_Requirement_
Print the data below exactly, but only the lines from the one containing "You are a computer-use" down to the one containing "Instruction: Show help for NVMe SSD Storage", inclusive.

*** Records supplied

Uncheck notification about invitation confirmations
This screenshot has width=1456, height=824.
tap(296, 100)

******
*** Records supplied

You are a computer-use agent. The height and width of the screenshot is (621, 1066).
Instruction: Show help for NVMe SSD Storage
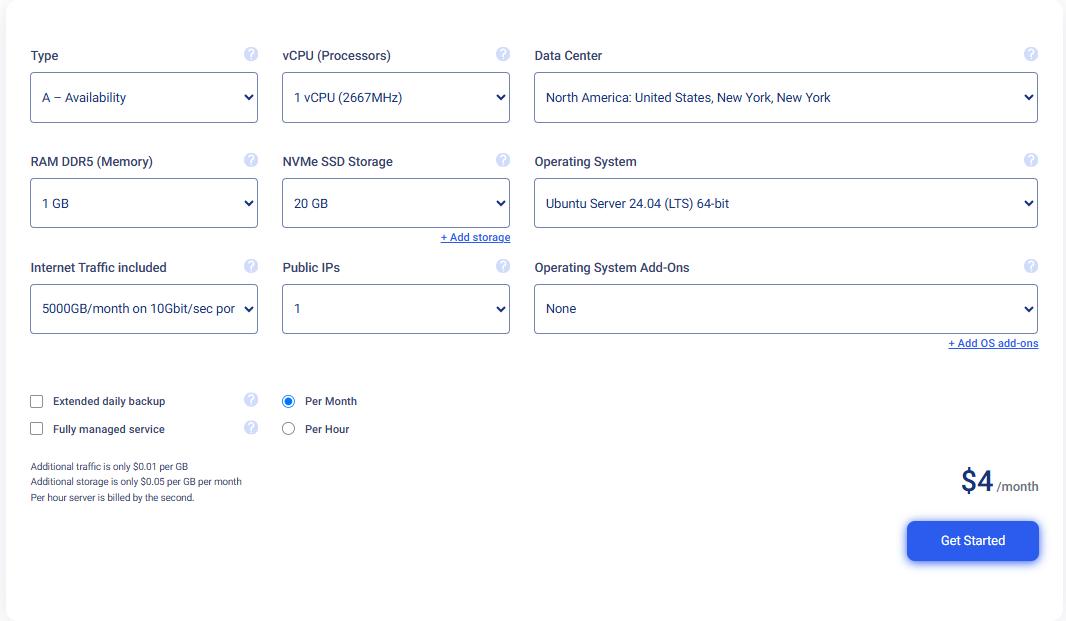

******

_Reply_
You are a computer-use agent. The height and width of the screenshot is (621, 1066).
Instruction: Show help for NVMe SSD Storage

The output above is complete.